LISTE DES CONSIGNES —
1. Dans l'article sur la Bourse de Paris, extrayez tout le passage qui va de « La Bourse de » jusqu'à « plus de 2%. ».
2. D'après l'article sur la Bourse de Paris, à quel niveau le Cac 40 a-t-il clôturé la séance ?
3. Rédigez la suite de l'article sur la Bourse de Paris en partant de sa dernière phrase.

EXTRAIT CHOISI —
━━━━━━━━━━━━━━━━

Publié le 2 août 2023 à 18:00 Mis à jour le 2 août 2023 à 18:47

La Bourse de Paris a poursuivi son recul aujourd’hui, tirée vers le bas par la dégradation d’un cran par Fitch de la note de crédit des Etats-Unis, à « AA+ », justifiant sa décision par « les impasses répétées sur le plafond de la dette » et « les affrontements politiques et les résolutions de dernière minute [qui] ont érodé la confiance dans la gestion budgétaire. »

Le Cac 40 aligne une deuxième séance de baisse d’affilée et, comme hier, a perdu plus de 1% pour terminer à 7.312,84 points alors que, lundi, il avait fait une poussée en séance à plus de 7.500 points, au plus haut depuis le 19 mai. A Wall Street, le Nasdaq Composite des valeurs technologiques, l’indice le plus sensible aux taux, abandonne plus de 2%.

« Plus que la perte du ‘AAA’, les investisseurs réagissent à la crainte d'une remontée des taux longs américains, déjà visible sur la séance d'hier, liée à des anticipations de rebond de l'inflation (dans le sillage de la hausse des cours du pétrole et de matières premières agricoles) et des émissions du Trésor américains records sur les prochaines semaines », réagit l’économiste Christian Parisot pour le courtier Aurel BGC.

Sur le marché secondaire de la dette, le taux des obligations souveraines américaines à 10 ans se tend de plus de 6 points de base à quasiment 4,11%, après un pic à 4,1221%, au plus haut depuis novembre.

L’agence Fitch, qui avait placé la note de crédit de la première économie mondiale « sous surveillance négative » il y a deux mois, rejoint ainsi Standard and Poor’s, qui avait été la première à priver les Etats-Unis de son « AAA », en août 2011. Moody’s est donc la dernière des trois grandes agences de notation à maintenir son triple A sur la dette américaine.

La nouvelle note de Fitch « prend également en compte le ratio prévisionnel dette/PIB qui, selon Fitch, atteindra 118 % en 2025 alors que le ratio médian de la note AAA est de 39% », selon le stratégiste Jim Reid chez Deutsche Bank. « Les rendements des bons du Trésor ont été vendus agressivement hier, avant même l'annonce de Fitch, en raison des inquiétudes liées aux financements à venir. » Le Trésor américain a annoncé que les nouvelles émissions de dette atteindraient 1.007 milliards de dollars au troisième trimestre, avant 852 milliards supplémentaires au quatrième.

« Bizarre »

Il est « peu probable », selon l’économiste Tan Kai Xian, chez GaveKal Research, que la dégradation de la note par Fitch provoque un gros mouvement de vente sur les Treasuries. « Après tout, les bons du Trésor américain restent les collatéraux préférés de la Réserve fédérale pour les facilités de prêt » qu’elle accorde aux banques.

━━━━━━━━━━━━━━━━

DONNÉES FOURNIES —
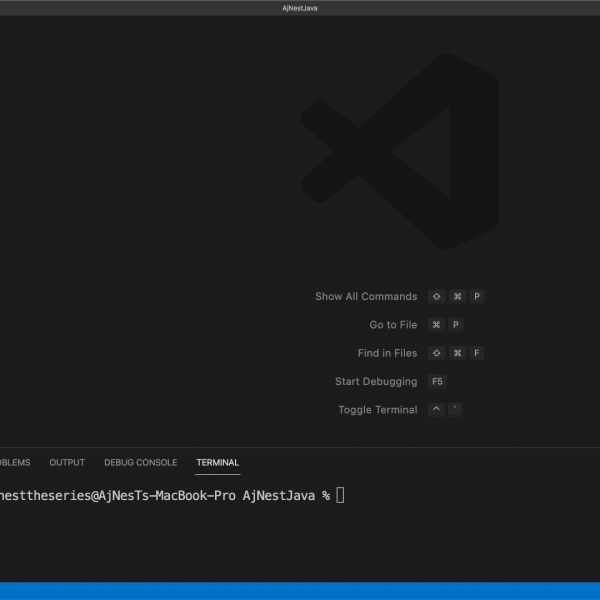Click the Go to File hint
The height and width of the screenshot is (600, 600).
(393, 325)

━━━━━━━━━━━━━━━━

RÉPONSES PAR CONSIGNE —
1.
La Bourse de Paris a poursuivi son recul aujourd’hui, tirée vers le bas par la dégradation d’un cran par Fitch de la note de crédit des Etats-Unis, à « AA+ », justifiant sa décision par « les impasses répétées sur le plafond de la dette » et « les affrontements politiques et les résolutions de dernière minute [qui] ont érodé la confiance dans la gestion budgétaire. »

Le Cac 40 aligne une deuxième séance de baisse d’affilée et, comme hier, a perdu plus de 1% pour terminer à 7.312,84 points alors que, lundi, il avait fait une poussée en séance à plus de 7.500 points, au plus haut depuis le 19 mai. A Wall Street, le Nasdaq Composite des valeurs technologiques, l’indice le plus sensible aux taux, abandonne plus de 2%.

2. Le Cac 40 a terminé à 7.312,84 points.

3.
De nombreux économistes se disent surpris par la réaction « à contre-temps » de l’agence Fitch, tout en minimisant sa portée. Alec Philips de Goldman Sachs relève notamment qu’elle « ne repose pas sur des informations récentes ou sur un changement d’opinion notable quant aux perspectives budgétaires »... Oui, enfin, quelques heures plus tôt, le Trésor américain avait tout de même annoncé sa décision d'augmenter ses émissions obligataires trimestrielles pour la première fois en deux ans et demi, constatant notamment que les recettes fiscales avaient été plus faibles que prévu.

L’ancien secrétaire au Trésor de Bill Clinton, Larry Summers, la juge « bizarre et inepte » alors que l’économie américaine semble plus solide que prévu, et Mohamed El-Erian, principal conseiller économique chez Allianz, se dit « perplexe sur plusieurs aspects de cette annonce, comme sur le moment choisi. »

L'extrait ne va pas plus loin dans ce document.